# Driving from New England to Lake Chapala



## AlanR (Aug 17, 2010)

Hi,

For someone driving from the New England area to get to the Lake Chapala area, where would be the most logical border crossing area? And what would be the approximate drive time from this border crossing to Lake Chapala? Is it primarily highway driving?

Thanks,
AlanR
[email protected]


----------



## RVGRINGO (May 16, 2007)

We're northeasterners and the logical approach is to go to Houston, south on 59 and 77 to the border. You can cross at Matamoros, Nuevo Progresso, Pharr, Reynosa, etc. Your choice. From there, we head straight for Ciudad Victoria, spend the night, then continue to Chapala the next day.


----------



## conklinwh (Dec 19, 2009)

Since Ciudad Victoria only about 4 hours from the border, I suspect that you also have the option to continue on to San Luis Potosi which is 2-3 hours more and there are a lot of places to overnight with very easy highway access. I continue south on 57 but expect that you would go west from San Luis Potosi toward Aguascaliente and Lagos and then Guadalahara.
We do to our place in one day from the border but we are only 1-1.5hrs south of San Luis Potosi but expect Lake Chapala at least 3.5-4 hours from San Luis Potosi.


----------



## RVGRINGO (May 16, 2007)

Of course, San Luis Potosi is an option that we have used a couple of times, especially if it is Sunday and the usual band concerts are playing in the main plaza after dinner. However, it seems easier to bypass it on the periferico. We also have some favorite restaurants in Nuevo Progresso, so we like to stop at one southbound for a long leisurely breakfast and at others on the way north for a similar long lunch. All of that makes Ciudad Victoria our preferred choice. North of the border, there is little of interest until we hit a crossroad on 77 in Refrugio, TX, where there is a great BBQ joint for lunch. Then, we spend the night just south of Houston, usually in Sugarland.


----------



## ReefHound (Aug 9, 2010)

conklinwh said:


> Since Ciudad Victoria only about 4 hours from the border, I suspect that you also have the option to continue on to San Luis Potosi which is 2-3 hours more and there are a lot of places to overnight with very easy highway access.
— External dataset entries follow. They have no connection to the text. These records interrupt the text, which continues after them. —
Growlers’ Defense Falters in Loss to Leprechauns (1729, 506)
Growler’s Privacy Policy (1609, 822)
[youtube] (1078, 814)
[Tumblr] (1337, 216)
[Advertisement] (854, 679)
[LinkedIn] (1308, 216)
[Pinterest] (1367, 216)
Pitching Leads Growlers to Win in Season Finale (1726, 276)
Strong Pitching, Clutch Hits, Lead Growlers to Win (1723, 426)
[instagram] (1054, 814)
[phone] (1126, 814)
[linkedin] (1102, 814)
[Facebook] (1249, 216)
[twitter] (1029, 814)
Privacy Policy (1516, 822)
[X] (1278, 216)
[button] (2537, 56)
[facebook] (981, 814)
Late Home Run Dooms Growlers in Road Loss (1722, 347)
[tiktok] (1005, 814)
That's what I would do but gas up in Cd Victoria as there are few facilities on Via Corta and the Mx101/80 route over to Mx57. 
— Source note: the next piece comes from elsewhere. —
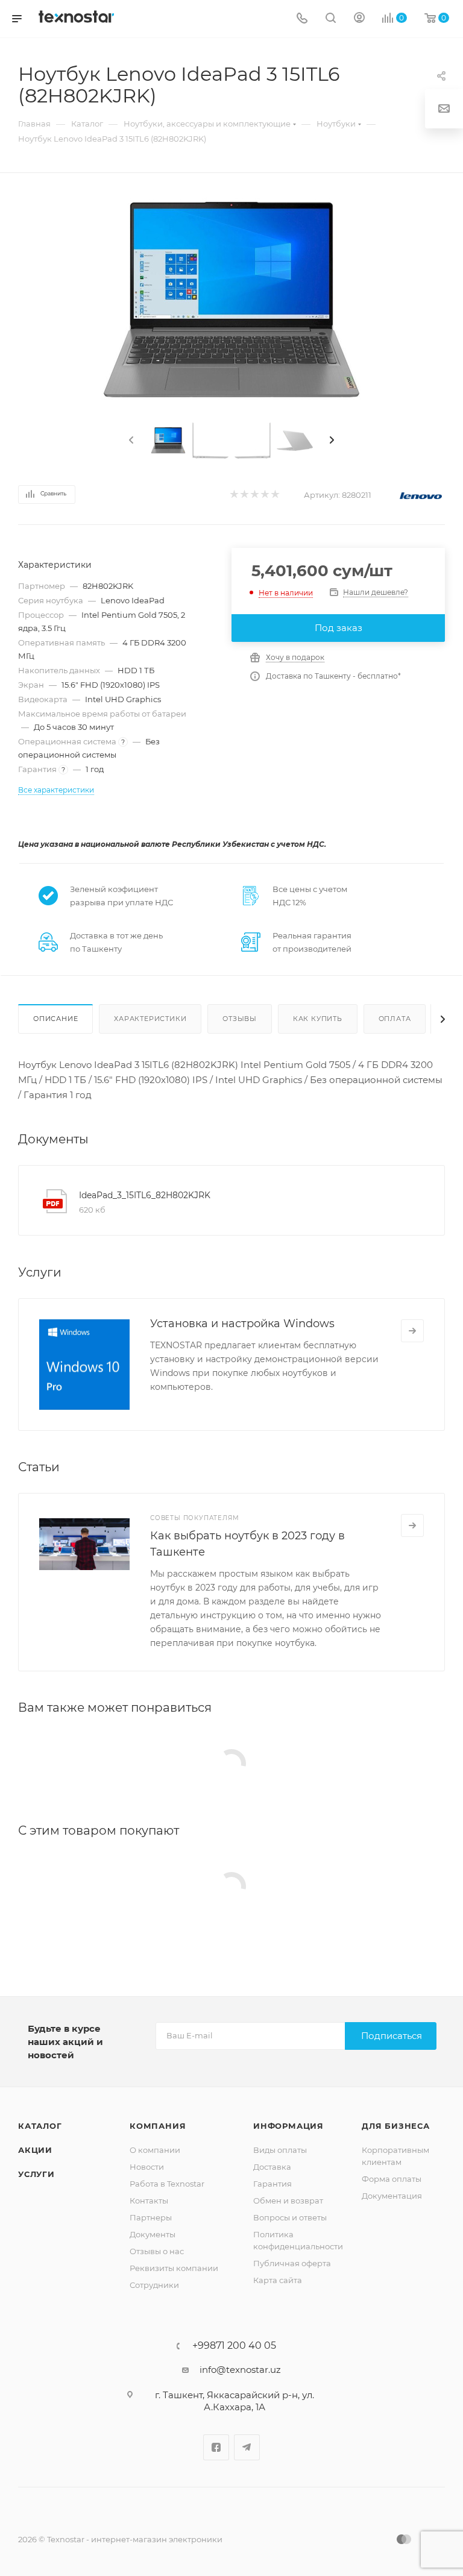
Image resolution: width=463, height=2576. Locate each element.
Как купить (317, 1018)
Actually, you won't go into Cd Victoria in that case but take the bypass around it, which is a shame because Cd Victoria is a nice place to visit. Around the centro anyway.


----------



## conklinwh (Dec 19, 2009)

I think a lot easier to get in/out of San Luis than Ciudad Victoria so I would do bypass around Ciudad Victoria and the libamiento through San Luis as a lot of hotels on the libramiento on the south side. One caution though, there is a small town on north side of San Luis near the airport exit where police make a habit of stopping tourists for traffic violations so as onerous as speed limits are for a divided highway, don't speed. Locals can & do but risky for tourists.
Comment on gas is good. Very little difference US & Mexico prices so I would gas up in say Harlingen and this plenty to get to Ciudad Victoria. Then easy to go to San Luis.


----------